Был август, и сыпались звезды. Они шли косяками, как ставрида, косыми росчерками: даже сквозь летящую копоть и красное зарево можно было их иногда видеть, когда дежуришь на крыше. Алёша раньше любил на них смотреть, ещё в прошлом году с крыши сарая они загадывали с Маней и Петриком желания, и назагадывали на всю жизнь. А старая дворничиха тетя Ната истолковывала падающие звезды иначе.
— Чья-то душенька закатилась, — говорила она, жалостливо качая головой.
Алёше такое толкование вовсе не нравилось, он и запомнил его от возмущения: причем тут покойники? Но и в этот август звезды падали, как всегда. Алёше было не до того, чтоб ими любоваться, хорошего он теперь не ждал от того, что падает с неба, и ничего не хотелось загадывать: ещё поди разбери, невинная звездочка покатилась или что похуже. Но он не мог не видеть: сыплются. Сыплются.
А в середине месяца немцы обошли Николаев. И все знали: пятнадцать тысяч убитыми и ранеными мы потеряли в один этот день. Это был не слух, ещё выходили газеты, и в газетах было: пятнадцать тысяч, Алёша сам видел. А брат Олег на фронте с самой финской, и папа, наверно, на фронте, а ещё тот моряк, который сказал ему "сынка" и отогнал… Зачем? Чтоб он видел, как падают звезды?

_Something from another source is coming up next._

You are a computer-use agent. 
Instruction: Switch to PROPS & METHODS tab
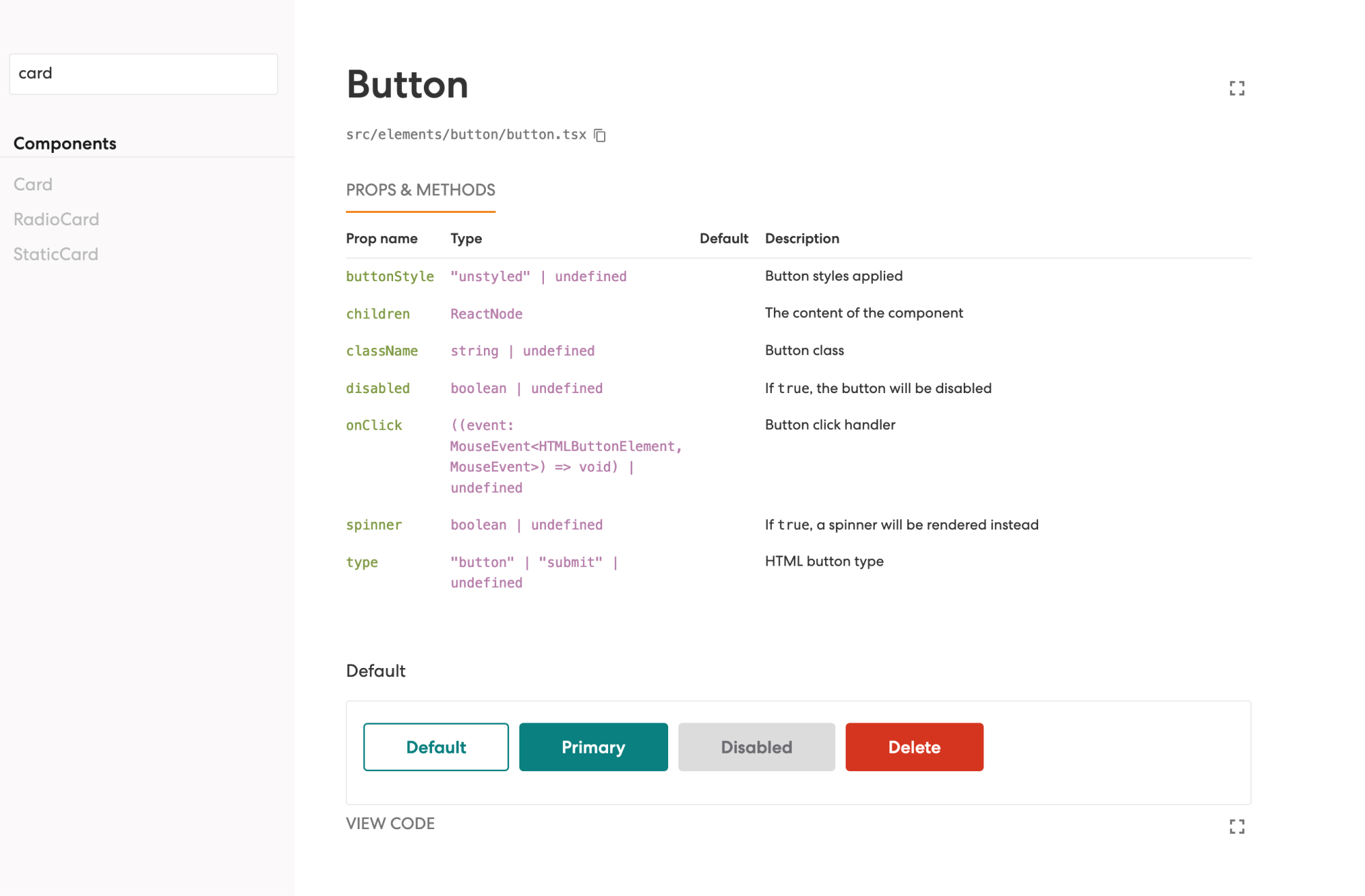click(x=420, y=190)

Алёше приходилось набираться опыта, как будто ему уже не двенадцатый год, а с самого начала. Всё прежнее умение жить никуда теперь не годилось, как те воздушные пулялки в тире. Появились люди, которые лазали с железными палками по разбомблённым развалинам, выискивая и вытаскивая уцелевшее барахло. Это было, конечно, подлостью и мародерством. И Алеша, увидав как-то за таким занятием толстую девчонку лет тринадцати, к тому же прилично одетую, не утерпел подойти и укорить:
— Ты что ж это делаешь? А ещё, наверно, пионерка!

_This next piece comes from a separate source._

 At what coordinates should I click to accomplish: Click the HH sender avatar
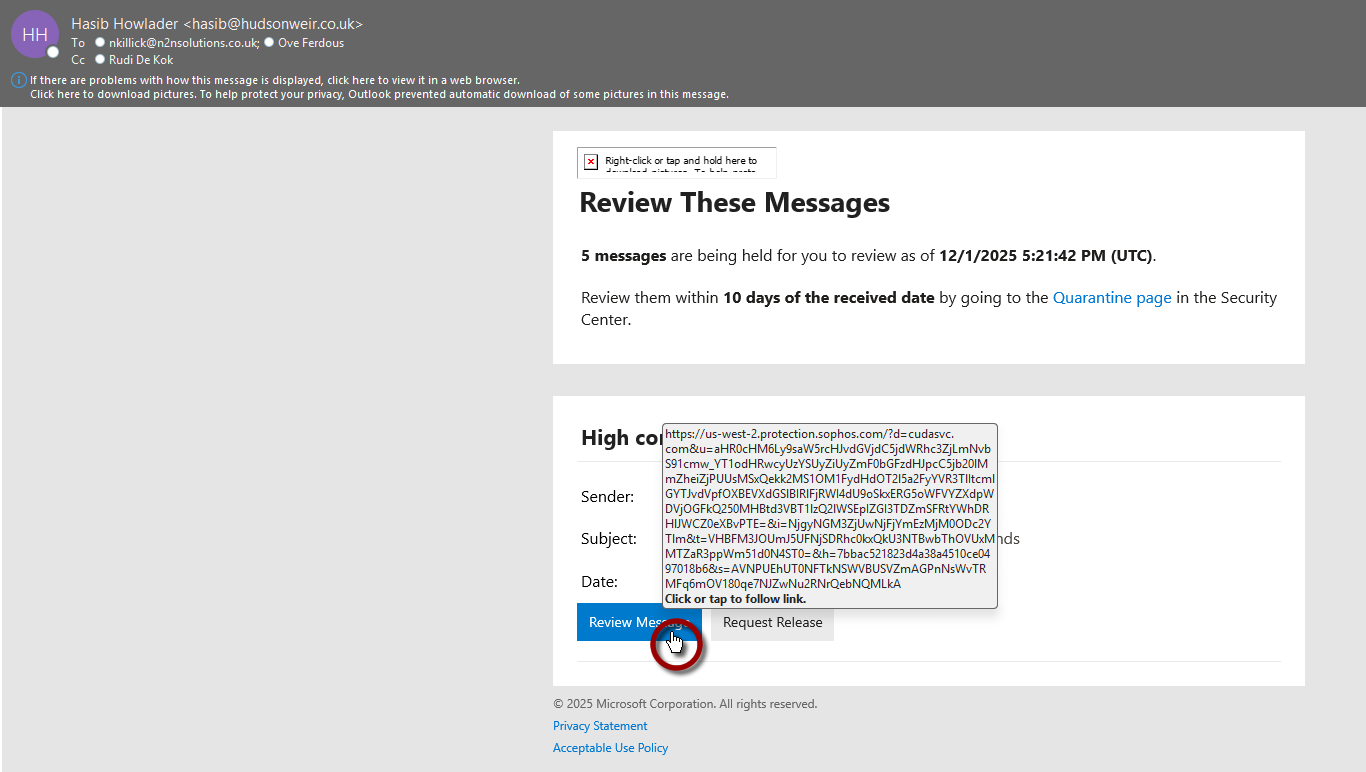(34, 34)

Девчонка посмотрела на него, как на ненормального:
— Это наша квартира, и не лезь. Вон видишь, обои в точечку, тут была наша комната, а туда дальше — коридор.
Действительно, на торчком обломленной угловой кладке были обои в точечку, и косо, на одном гвозде, висела фигурно выпиленная фанерная полочка. Чувствуя себя последним идиотом, Алёша отошёл, а девчонка поддела полочку крюком и сняла осторожненько. Может, она сама эту полочку выпиливала в кружке "Умелые руки". А может, всё наврала и мародерствовала — какая, в сущности, разница? Кто сейчас будет с этим разбираться? Город был полон бесхозными вещами, целыми и поломанными, бесхозными котами, собаками и даже лошадьми, в глаза которых было лучше не смотреть. Крысы обнаглели, растолстели и пешком ходили по улицам среди бела дня. И если что-то кому-то могло сгодиться в этой ненормальной жизни, если у кого-то ещё канонада с моря и горящие дома не отбили интерес к полезным вещам — то это было, наверное, хорошо, а не плохо.

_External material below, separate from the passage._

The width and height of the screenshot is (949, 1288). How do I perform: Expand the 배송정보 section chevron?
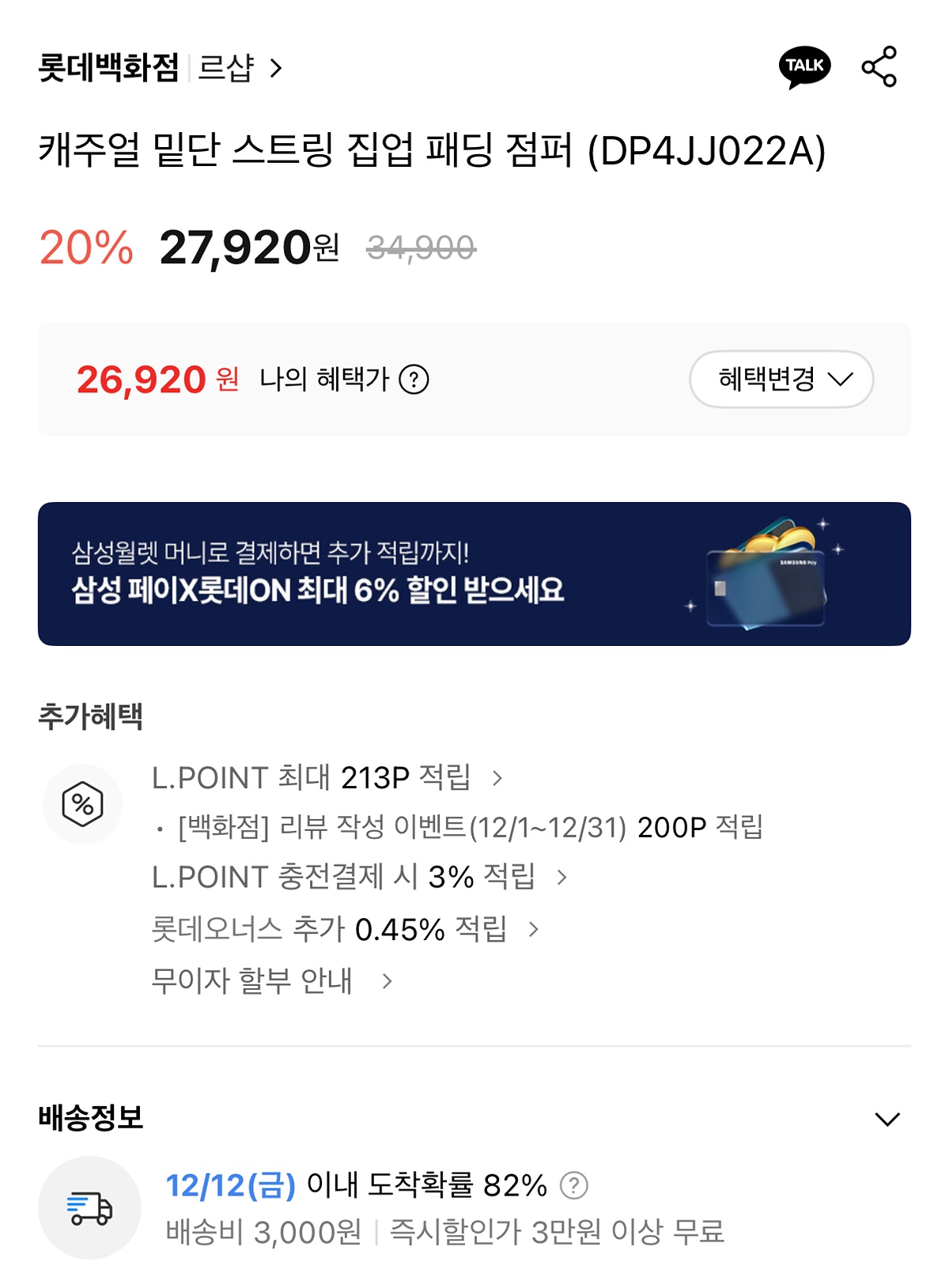coord(887,1119)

У Мани и Петрика Красновых, близнецов-восьмилеток с их двора, была деревянная летняя коляска, сделанная на двоих каким-то умельцем до того прочно, что даже катаясь на ней всем двором, её не сломали до самой войны. Теперь она пригодилась: возить дрова. Этим занимались сначала тетя Муся и мама, но когда они в первый раз сдали кровь для раненных и пришли домой с синими губами, Алёша твёрдо взял это дело на себя. В конце концов, он теперь на две семьи: Петровых и Красновых — был единственный мужчина. Петрик по малолетству в счет не шел, хотя был хороший пацанёнок, шустрый и озорной. Алёшу они с сестричкой слушались теперь бесперекословно. Провожали мам на окопы — и отправлялись на добычу по соседним кварталам. Обломки досок, разбитые стулья — да мало ли что можно было найти в развалинах! Скоро осень, а похолодает — чем топить?